> SOURCE TEXT
────────────────

Brad Mehldau, piano
Larry Grenadier, bass
Jeff Ballard, drums

I first saw Mehldau at Jazz Alley in 2004. I think at that time he had only two records out, and hadn’t become a jazz household name by thenSince that time, Mehldau has become a reasonable celebrity, mostly because of his transcription of pop material into jazz. Hearing “Black Hole Sun” for many is welcome and warm entry point into the world of jazz music. But while his oeuvre includes Radiohead and Jimi Hendrix, it’s important to point out the affect he has on the “serious” jazz crowd as well, by taking some of these examples to challenging extremes.

Mehldau’s show tonight was a solid mix of the pop pedestrian vs. the complex musician, and there couldn’t hardly have been a disappointed audience member hearing McCartney and The Beach Boys thrown into drummer Jeff Ballard’s wind turbine of electrifying drumming. Mehldau seems to have become more of a legato player, and less of the “fill the space” soloists of other jazz pianists of our time such as Joey Calderazzo or Chick Corea. He’s more like Kenny Barron, or a more accurate example would be Fred Hersch, with whom Mehldau trainedin 1988.

For as beautiful as his playing is, and as stable as Larry Grenadier’s bass playing holds it all together, Jeff Ballard stole the show tonight. Jeff worked overtime, perhaps overworked overtime, as to the layman it would sound like a drummer working too hard. But Ballard’s playing is technically balanced alongside his taste in choosing the right patterns, and it complemented Mehldau’s lyrical style near perfectly. These are three men that have played together for almost 10 years; It’s almost becoming routine to stretch each other out, and stop at the light while the other tears through the intersection. It was Ballard’s turn tonight.

────────────────

[Entries taken from a collection]
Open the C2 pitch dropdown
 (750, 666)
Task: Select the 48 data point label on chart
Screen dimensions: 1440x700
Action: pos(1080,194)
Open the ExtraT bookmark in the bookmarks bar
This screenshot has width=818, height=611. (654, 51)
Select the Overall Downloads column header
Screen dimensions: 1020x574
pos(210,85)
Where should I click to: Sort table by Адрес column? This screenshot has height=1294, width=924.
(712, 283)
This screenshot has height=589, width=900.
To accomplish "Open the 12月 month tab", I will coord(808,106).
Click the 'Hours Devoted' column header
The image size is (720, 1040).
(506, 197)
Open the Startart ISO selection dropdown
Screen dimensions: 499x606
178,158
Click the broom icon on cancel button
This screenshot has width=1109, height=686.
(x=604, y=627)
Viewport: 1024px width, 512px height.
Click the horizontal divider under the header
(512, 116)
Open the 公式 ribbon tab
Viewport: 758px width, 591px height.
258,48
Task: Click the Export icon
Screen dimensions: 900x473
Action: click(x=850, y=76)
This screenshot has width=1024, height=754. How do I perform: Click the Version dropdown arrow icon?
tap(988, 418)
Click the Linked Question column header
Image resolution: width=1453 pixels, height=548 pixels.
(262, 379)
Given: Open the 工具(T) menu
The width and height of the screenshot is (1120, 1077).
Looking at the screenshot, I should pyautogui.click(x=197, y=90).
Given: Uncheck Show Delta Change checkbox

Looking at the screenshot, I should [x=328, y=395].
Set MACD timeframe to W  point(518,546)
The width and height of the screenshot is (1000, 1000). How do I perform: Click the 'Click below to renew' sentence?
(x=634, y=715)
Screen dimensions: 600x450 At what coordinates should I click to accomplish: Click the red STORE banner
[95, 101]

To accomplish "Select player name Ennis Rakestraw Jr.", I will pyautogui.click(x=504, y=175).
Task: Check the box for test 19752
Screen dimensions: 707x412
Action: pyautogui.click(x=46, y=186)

────────────────

> PROBLEMS AND TASKS
1. Can you extract the part of the concert review starting with "Mehldau’s show tonight" and going on through "Mehldau trainedin 1988.", copying it word for word?
2. Answer these questions from the concert review:
(a) Where and in what year did the writer first see Mehldau?
(b) Who stole the show that night?
(c) For about how long have the three musicians played together?

> TASK RESPONSES
1.
Mehldau’s show tonight was a solid mix of the pop pedestrian vs. the complex musician, and there couldn’t hardly have been a disappointed audience member hearing McCartney and The Beach Boys thrown into drummer Jeff Ballard’s wind turbine of electrifying drumming. Mehldau seems to have become more of a legato player, and less of the “fill the space” soloists of other jazz pianists of our time such as Joey Calderazzo or Chick Corea. He’s more like Kenny Barron, or a more accurate example would be Fred Hersch, with whom Mehldau trainedin 1988.

2.
(a) At Jazz Alley, in 2004.
(b) Jeff Ballard.
(c) Almost 10 years.